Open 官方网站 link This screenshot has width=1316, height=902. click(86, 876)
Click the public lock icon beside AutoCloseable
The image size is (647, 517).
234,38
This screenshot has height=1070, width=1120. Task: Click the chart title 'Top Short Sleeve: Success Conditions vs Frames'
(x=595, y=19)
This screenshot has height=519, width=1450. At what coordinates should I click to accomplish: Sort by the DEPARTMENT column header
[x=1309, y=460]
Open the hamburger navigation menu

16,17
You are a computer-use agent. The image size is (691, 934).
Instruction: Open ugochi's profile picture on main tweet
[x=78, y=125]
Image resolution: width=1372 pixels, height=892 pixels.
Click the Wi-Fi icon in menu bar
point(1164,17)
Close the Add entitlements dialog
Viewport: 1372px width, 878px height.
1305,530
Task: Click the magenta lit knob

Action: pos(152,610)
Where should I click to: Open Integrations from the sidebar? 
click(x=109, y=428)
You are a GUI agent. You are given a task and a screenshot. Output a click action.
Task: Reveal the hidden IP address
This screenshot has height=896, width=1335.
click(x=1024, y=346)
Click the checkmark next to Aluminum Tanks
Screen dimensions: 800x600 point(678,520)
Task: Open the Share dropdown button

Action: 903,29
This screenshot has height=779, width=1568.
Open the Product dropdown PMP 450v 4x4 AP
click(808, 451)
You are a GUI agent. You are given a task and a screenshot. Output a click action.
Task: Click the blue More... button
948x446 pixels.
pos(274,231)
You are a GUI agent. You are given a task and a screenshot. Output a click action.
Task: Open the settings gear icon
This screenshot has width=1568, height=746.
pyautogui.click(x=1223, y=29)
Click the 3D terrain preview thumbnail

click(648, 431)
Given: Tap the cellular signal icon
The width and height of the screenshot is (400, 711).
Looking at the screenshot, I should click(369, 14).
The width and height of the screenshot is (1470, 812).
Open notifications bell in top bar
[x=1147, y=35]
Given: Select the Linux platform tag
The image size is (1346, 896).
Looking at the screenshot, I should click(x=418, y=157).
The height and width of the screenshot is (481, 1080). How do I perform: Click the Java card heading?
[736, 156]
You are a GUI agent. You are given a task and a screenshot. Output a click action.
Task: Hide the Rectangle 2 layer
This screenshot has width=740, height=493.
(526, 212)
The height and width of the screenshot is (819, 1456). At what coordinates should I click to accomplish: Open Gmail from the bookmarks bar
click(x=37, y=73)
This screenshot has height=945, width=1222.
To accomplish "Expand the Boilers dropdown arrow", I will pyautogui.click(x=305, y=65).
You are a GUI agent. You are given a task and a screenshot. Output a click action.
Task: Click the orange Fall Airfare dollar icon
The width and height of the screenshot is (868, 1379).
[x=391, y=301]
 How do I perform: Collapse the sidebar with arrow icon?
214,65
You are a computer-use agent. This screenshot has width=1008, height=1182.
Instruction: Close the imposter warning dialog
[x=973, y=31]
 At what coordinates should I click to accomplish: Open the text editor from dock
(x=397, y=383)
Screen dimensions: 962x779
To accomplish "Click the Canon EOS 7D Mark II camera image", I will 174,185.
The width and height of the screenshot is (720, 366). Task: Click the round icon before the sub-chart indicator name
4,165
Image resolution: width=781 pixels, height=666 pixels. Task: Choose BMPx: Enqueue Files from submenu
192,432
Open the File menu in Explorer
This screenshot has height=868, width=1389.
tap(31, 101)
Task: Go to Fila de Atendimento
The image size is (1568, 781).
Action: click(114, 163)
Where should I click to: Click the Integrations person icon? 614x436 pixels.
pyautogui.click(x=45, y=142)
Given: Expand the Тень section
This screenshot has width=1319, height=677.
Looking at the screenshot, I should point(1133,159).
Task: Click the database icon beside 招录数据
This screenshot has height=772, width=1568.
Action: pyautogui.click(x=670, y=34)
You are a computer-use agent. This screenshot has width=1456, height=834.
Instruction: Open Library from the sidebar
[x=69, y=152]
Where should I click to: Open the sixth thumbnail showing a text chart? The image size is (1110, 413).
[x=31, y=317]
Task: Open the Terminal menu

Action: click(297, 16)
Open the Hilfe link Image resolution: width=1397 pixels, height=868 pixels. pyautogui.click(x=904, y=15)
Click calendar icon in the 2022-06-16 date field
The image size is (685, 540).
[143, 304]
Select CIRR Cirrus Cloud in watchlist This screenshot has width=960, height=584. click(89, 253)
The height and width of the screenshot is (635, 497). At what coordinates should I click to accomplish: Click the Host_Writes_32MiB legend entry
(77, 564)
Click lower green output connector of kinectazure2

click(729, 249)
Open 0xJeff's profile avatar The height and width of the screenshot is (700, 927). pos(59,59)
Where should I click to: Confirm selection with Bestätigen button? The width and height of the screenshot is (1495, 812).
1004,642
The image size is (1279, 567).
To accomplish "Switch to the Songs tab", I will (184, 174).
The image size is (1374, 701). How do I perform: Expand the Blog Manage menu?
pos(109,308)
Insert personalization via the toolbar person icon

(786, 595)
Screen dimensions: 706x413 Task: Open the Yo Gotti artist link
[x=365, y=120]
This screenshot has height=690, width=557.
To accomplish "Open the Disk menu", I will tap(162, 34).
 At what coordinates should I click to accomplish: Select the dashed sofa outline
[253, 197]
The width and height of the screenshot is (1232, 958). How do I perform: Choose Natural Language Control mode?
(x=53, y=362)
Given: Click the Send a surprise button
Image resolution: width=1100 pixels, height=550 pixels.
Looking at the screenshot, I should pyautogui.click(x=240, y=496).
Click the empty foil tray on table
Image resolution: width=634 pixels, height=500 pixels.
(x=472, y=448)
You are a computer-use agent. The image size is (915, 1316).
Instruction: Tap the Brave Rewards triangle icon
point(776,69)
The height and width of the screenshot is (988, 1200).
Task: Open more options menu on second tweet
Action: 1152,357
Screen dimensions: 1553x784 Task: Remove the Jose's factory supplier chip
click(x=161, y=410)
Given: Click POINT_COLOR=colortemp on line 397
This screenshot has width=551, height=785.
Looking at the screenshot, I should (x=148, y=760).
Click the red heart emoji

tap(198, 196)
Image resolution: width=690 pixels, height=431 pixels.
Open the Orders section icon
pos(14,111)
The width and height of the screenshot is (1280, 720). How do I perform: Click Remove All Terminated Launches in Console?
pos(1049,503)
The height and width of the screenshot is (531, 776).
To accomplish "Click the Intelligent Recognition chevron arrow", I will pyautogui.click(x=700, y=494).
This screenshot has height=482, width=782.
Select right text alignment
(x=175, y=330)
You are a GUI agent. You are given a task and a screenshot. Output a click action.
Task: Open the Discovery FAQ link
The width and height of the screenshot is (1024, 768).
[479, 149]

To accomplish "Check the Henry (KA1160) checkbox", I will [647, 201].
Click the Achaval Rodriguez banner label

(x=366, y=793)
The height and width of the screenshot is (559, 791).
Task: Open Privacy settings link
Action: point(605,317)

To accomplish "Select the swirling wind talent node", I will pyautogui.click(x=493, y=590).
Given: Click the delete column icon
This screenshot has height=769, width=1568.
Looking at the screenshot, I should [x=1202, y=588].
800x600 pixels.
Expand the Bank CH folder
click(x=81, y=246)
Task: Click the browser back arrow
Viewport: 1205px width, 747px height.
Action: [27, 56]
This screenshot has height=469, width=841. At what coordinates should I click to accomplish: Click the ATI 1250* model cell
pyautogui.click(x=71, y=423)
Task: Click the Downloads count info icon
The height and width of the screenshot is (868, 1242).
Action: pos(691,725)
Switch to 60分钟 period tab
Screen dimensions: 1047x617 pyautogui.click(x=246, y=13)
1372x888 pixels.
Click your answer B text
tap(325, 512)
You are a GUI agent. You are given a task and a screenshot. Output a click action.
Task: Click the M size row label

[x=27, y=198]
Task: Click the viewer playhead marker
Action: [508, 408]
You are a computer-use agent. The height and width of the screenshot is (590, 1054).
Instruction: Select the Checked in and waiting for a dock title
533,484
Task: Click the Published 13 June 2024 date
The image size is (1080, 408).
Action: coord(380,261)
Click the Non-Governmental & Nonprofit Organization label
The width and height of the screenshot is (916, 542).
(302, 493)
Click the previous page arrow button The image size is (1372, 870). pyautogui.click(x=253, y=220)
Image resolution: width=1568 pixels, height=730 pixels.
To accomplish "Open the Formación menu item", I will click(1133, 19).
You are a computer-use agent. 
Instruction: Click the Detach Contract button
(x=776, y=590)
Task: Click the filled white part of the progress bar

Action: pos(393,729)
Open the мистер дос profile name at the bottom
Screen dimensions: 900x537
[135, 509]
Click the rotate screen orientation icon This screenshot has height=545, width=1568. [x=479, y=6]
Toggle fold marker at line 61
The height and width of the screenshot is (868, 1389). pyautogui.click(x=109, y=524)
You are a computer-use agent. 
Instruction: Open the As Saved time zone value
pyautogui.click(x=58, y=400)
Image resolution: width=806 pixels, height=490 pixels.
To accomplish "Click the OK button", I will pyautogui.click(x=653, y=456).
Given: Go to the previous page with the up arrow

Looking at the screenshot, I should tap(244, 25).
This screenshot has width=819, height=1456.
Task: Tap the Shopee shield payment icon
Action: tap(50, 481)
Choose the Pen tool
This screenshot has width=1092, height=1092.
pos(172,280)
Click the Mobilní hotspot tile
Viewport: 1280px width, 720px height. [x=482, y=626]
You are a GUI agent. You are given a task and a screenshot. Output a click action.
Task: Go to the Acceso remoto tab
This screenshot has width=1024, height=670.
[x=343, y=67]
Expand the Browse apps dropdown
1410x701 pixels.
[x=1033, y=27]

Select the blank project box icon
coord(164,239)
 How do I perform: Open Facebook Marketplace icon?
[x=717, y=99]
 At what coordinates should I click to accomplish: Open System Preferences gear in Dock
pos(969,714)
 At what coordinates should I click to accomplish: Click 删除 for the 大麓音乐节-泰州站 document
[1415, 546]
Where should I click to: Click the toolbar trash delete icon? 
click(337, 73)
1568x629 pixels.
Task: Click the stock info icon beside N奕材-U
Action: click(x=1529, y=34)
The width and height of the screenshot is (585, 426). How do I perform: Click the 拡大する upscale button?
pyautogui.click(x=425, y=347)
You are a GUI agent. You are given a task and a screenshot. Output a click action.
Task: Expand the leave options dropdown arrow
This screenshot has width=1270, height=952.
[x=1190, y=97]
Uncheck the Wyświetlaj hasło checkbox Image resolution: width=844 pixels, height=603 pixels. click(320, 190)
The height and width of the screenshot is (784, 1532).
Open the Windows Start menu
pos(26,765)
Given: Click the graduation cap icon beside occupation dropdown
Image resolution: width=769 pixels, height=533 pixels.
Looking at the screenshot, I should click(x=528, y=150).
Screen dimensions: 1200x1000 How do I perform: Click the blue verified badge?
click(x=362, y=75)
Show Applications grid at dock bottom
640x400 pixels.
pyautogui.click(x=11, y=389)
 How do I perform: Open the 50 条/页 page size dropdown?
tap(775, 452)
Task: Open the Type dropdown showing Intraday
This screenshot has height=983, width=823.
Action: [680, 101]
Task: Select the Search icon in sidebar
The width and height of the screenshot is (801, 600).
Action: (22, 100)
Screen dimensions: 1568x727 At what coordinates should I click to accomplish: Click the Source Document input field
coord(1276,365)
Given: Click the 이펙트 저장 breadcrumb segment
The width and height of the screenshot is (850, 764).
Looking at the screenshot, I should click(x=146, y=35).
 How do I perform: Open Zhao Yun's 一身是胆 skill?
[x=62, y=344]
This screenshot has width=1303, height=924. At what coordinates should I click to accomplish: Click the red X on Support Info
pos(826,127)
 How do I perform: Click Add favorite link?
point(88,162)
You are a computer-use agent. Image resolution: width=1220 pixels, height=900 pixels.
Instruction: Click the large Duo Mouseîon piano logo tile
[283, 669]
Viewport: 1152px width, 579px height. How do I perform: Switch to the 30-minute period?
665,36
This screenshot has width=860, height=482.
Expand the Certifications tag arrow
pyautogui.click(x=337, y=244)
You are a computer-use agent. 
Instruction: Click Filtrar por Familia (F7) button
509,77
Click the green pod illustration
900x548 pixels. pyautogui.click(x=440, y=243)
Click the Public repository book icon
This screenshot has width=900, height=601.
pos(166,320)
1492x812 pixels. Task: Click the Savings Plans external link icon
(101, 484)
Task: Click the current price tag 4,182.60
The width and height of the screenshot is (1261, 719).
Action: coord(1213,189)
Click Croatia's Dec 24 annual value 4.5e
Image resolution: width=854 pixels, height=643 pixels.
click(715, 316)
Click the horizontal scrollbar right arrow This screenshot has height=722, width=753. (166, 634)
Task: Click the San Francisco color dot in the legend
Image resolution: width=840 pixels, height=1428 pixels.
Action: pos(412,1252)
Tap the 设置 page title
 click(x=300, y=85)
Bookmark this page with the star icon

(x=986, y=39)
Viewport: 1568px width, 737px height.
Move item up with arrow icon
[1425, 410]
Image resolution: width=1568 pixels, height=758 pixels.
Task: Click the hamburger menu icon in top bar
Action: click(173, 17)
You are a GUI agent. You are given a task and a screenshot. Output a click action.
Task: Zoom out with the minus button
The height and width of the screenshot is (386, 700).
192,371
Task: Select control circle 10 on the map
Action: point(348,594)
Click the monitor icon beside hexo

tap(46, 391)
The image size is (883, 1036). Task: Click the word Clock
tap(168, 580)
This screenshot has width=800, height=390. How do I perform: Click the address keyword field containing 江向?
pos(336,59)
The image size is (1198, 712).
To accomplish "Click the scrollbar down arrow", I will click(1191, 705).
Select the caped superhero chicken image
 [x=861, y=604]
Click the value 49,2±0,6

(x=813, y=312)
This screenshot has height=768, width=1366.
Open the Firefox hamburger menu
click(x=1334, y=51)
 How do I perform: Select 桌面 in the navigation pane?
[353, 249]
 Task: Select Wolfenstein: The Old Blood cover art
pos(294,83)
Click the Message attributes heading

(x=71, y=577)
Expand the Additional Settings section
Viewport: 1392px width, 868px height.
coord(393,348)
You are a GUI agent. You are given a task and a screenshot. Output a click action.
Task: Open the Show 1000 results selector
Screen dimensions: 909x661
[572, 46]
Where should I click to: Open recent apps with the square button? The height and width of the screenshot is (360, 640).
◇ ◇ ◇ ◇ ◇
Directions = Filter the rows above and copy every line that contains the string "Expand". Match case exactly.

Finished task =
To accomplish "Expand the Boilers dropdown arrow", I will pyautogui.click(x=305, y=65).
Given: Expand the Тень section
The image size is (1374, 701). How do I perform: Expand the Blog Manage menu?
Expand the Bank CH folder
Expand the Browse apps dropdown
Task: Expand the leave options dropdown arrow
Expand the Certifications tag arrow
Expand the Additional Settings section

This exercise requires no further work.